SGE 6.1u5 update is out
Update release SGE 6.1u5 is out today, the announcement can be read at http://gridengine.sunsource.net/news/GE61u5-announce.html and the list of bugs fixed since the last release in the 6.1 series can be found here: http://gridengine.sunsource.net/project/gridengine/61patches.txt.
Screencast showing online upgrade to SGE 6.2
Lubomir Petrik has posted a screencast recording showing the SGE 6.x to SGE 6.2 upgrade process. Thanks to Andy for finding and reporting this.
T-Shirt Contest
Want a T-shirt? Be quick and email Andy. Details below.
Do you want to win a truly nice open source T-Shirt?
There are T-shirts to win in three categories:
1. Among the first 50 of you who reply *directly* to me (andy.schwierskott@sun.com) and tell us what is the single most important or interesting feature in SGE 6.2 for you, we'll draw three T-shirts.
2. Three T-Shirts goes to those persons who first report that they have upgraded their production cluster to SGE 6.2. Test-beds, eval clusters, private use doesn't count.
3. Three T-Shirts goes to those persons who will be using SGE for the first time, be it because you replace another DRM system or be it because you start using a DRM system for the first time. Requirements: it must be SGE 6.2 and it must be production use, not just a test-bed, private use or eval cluster.
We'll respect your privacy and only make your name public if you agree to it! Sun Microsystems employees may not participate.
Please feel free to populate this announcement and 'lottery' to mailing lists who take care about the SGE technology.
Regards, Andy
6.2 Officially Out
Grid Engine 6.2 is officially out, follow the links in the blog post below to read DanT's excellent set of articles on "why upgrade to 6.2?".
Get it here:
http://www.sun.com/software/gridware/
This also marks the official transition to having all of the Sun SGE documentation and manuals in wiki form:
http://wikis.sun.com/display/GridEngine/Grid+Engine
SGE 6.2 Coming August 5th
Unofficial word is that the official release of SGE 6.2 is coming on Tuesday, August 5th.

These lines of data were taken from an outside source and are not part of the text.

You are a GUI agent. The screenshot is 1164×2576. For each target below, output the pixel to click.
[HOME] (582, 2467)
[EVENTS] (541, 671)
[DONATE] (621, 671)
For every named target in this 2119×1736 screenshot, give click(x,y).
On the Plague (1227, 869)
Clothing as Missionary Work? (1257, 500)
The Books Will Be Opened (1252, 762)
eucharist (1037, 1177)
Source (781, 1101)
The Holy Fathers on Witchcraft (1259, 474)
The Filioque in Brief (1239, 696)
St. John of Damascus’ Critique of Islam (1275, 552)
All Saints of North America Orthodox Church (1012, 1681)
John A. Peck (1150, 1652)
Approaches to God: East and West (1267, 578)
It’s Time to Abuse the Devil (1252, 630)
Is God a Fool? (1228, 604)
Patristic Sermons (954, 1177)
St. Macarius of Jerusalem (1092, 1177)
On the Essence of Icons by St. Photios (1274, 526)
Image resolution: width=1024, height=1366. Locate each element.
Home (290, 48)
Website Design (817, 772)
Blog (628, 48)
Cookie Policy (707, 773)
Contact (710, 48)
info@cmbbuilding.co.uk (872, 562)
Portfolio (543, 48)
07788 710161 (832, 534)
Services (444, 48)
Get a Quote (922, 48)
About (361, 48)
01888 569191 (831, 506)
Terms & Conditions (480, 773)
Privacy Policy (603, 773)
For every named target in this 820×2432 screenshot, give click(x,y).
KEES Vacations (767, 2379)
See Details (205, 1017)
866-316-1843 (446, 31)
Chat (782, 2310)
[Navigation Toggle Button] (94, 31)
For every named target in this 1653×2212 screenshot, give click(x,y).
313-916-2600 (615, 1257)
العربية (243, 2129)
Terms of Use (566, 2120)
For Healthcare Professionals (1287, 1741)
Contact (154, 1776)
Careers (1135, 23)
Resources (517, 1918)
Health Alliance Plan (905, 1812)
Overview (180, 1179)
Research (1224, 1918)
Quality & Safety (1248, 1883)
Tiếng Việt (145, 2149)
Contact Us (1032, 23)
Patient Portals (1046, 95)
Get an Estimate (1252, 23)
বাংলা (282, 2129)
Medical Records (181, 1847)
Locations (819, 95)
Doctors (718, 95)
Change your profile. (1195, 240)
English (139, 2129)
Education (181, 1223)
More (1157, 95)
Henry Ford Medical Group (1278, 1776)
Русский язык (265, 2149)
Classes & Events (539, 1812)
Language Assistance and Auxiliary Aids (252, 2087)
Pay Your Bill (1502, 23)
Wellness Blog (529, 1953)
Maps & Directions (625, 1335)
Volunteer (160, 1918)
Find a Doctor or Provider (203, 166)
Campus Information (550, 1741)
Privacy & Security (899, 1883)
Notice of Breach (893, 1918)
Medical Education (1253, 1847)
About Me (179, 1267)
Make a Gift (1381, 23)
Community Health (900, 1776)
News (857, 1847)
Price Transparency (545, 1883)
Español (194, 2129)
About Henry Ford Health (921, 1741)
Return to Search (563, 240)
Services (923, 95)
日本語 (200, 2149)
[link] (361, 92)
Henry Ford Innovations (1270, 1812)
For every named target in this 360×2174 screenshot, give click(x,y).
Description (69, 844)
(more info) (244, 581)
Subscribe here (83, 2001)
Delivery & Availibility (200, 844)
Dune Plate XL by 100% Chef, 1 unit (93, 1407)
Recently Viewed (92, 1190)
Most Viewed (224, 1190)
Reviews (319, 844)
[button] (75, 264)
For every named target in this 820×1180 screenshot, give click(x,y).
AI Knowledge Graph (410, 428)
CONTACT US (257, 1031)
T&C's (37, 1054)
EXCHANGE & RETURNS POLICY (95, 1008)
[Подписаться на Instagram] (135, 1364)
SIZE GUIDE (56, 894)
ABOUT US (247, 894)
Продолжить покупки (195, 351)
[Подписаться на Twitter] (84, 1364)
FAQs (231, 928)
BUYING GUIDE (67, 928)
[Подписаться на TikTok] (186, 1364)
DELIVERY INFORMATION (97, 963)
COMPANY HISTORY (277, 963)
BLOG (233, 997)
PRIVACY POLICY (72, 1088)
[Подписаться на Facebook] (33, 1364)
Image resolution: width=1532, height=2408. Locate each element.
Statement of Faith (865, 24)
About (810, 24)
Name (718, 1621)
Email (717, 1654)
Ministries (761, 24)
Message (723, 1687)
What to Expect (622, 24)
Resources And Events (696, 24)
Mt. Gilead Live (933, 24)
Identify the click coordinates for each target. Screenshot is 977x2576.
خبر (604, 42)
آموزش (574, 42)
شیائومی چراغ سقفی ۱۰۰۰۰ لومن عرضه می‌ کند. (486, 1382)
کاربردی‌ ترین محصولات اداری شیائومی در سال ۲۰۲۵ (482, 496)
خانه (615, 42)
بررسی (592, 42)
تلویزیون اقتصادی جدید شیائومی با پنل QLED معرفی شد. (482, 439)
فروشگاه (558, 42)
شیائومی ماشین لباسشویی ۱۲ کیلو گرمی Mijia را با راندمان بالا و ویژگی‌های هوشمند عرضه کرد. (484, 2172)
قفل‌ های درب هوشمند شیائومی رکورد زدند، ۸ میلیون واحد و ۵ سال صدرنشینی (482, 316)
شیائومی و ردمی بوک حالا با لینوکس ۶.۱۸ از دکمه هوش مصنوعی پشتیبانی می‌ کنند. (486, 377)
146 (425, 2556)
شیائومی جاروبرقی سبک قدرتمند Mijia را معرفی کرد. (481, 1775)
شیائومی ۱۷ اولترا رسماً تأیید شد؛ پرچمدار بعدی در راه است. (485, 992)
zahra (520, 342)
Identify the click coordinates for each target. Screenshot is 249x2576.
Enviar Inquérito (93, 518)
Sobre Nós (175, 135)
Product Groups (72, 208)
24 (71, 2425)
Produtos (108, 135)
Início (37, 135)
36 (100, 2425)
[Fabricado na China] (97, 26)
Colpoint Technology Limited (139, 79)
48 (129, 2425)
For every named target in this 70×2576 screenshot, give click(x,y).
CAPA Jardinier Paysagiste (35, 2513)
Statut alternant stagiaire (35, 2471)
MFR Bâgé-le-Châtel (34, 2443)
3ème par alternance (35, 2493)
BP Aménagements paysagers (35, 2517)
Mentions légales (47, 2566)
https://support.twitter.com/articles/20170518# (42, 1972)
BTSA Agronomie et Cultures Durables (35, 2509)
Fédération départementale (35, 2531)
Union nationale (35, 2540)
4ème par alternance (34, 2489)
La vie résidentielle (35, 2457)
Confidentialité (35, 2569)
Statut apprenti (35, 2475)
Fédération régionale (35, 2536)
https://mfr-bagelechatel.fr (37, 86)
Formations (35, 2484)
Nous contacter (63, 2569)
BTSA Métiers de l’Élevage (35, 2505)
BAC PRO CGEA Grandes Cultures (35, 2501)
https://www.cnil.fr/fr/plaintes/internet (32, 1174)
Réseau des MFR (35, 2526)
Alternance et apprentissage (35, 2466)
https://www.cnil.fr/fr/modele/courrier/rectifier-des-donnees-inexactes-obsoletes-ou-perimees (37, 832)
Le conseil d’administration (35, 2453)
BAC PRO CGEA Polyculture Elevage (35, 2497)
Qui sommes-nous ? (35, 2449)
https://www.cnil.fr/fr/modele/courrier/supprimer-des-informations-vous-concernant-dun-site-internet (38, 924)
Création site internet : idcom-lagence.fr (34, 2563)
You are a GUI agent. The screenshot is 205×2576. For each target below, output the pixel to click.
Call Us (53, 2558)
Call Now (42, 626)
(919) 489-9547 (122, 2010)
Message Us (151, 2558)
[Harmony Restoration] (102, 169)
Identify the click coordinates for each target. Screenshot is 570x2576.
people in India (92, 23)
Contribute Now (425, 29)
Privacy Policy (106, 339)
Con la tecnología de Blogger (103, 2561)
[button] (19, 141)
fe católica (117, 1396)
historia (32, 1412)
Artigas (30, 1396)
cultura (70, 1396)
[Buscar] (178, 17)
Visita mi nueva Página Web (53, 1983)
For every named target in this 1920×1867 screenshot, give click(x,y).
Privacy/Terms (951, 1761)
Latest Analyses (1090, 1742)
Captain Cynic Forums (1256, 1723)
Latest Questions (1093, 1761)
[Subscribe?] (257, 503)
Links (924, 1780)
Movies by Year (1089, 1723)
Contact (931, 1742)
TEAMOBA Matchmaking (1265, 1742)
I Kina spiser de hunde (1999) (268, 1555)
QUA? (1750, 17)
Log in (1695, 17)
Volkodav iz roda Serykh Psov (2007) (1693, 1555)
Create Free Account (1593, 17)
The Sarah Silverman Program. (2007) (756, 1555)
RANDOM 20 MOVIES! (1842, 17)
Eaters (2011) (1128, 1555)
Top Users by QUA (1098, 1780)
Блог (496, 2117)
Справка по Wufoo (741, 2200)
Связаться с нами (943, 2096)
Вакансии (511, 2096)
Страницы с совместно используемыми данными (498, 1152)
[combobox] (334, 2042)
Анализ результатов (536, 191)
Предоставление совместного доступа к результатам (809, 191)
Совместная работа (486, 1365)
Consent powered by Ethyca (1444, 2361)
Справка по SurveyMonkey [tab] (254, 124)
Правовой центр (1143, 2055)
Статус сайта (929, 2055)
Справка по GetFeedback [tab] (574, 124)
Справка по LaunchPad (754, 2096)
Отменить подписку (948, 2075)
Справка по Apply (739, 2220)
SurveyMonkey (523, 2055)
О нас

To read up on why this is news, check out Dan's excellent essays:
Why upgrade? DanT explains SGE from 5.x through 6.2 and beyond
Dan has posted a great overview of how Grid Engine has changed since the version 5.x days, couched in the context of answering the "Why should I upgrade SGE?" questions that often come up.
I won't even excerpt it, the full article is well worth a read:
http://blogs.sun.com/templedf/entry/why_upgrade
Feedback needed: Obsolete options and parameters considered for removal
Grid Engine developers posted a list today of SGE configuration parameters and client arguments that are being considered for removal from the product because they are either obsolete or they duplicate settings found elsewhere.
The developers are seeking feedback and comments on their plans - if you have any please drop a line to the users@gridengine.sunsource.net mailing list. The current roadmap calls for these methods to be marked as 'deprecated' in the SGE 6.2 release with total removal planned for a future post-6.2 release.
The message can be found here:
http://gridengine.sunsource.net/servlets/ReadMsg?list=users&msgNo=25045
The full list of items being considered for removal can also be found after the jump ...
The parameters planned to obsolete are: host_conf(5) - processors obsolete, same as num_proc from the complex list sched_conf(5) - algorithm just default is allowed, no additional algorithms are planed - params JC_FILTER huge performance impact plus may lead to wrong scheduling decisions sge_conf(5) - reprioritize redundant because hard bound to reprioritize_interval in sched_conf(5) - shell_start_mode obsolete, value from queue_conf(5) is used - set_token_cmd no known AFS support - pag_cmd no known AFS support - token_extend_time no known AFS support - qmaster_params DISABLE_AUTO_RESCHEDULING equivalent to default reschedule_unknown=0:0:0 - qmaster_params merge ACCT_RESERVED_USAGE and SHARETREE_RESERVED_USAGE We can't imaging a use case to have these values separated - finished_jobs qstat -j does not work with successful finished jobs. Code seems to work only with jobs going into error state. user(5) - delete_time change to internal, not changeable/visible field Implicit set by auto_user_delete_time qconf(1) - sep option obsolete, same as num_proc - ks option obsolete, same as -kt scheduler qmod(1) - c option depreciated, use -cj or -cq - r option depreciated, use -rj or -rq - s option depreciated, use -sj or -sq - us option depreciated, use -usj or -usq
SGE 6.2 beta 2 is out
6.2b2 came out yesterday:
http://gridengine.sunsource.net/news/GE62beta2-announce.html
The list of bug fixes made since SGE 6.2 Beta 1 is online at http://gridengine.sunsource.net/project/gridengine/62patches.txt.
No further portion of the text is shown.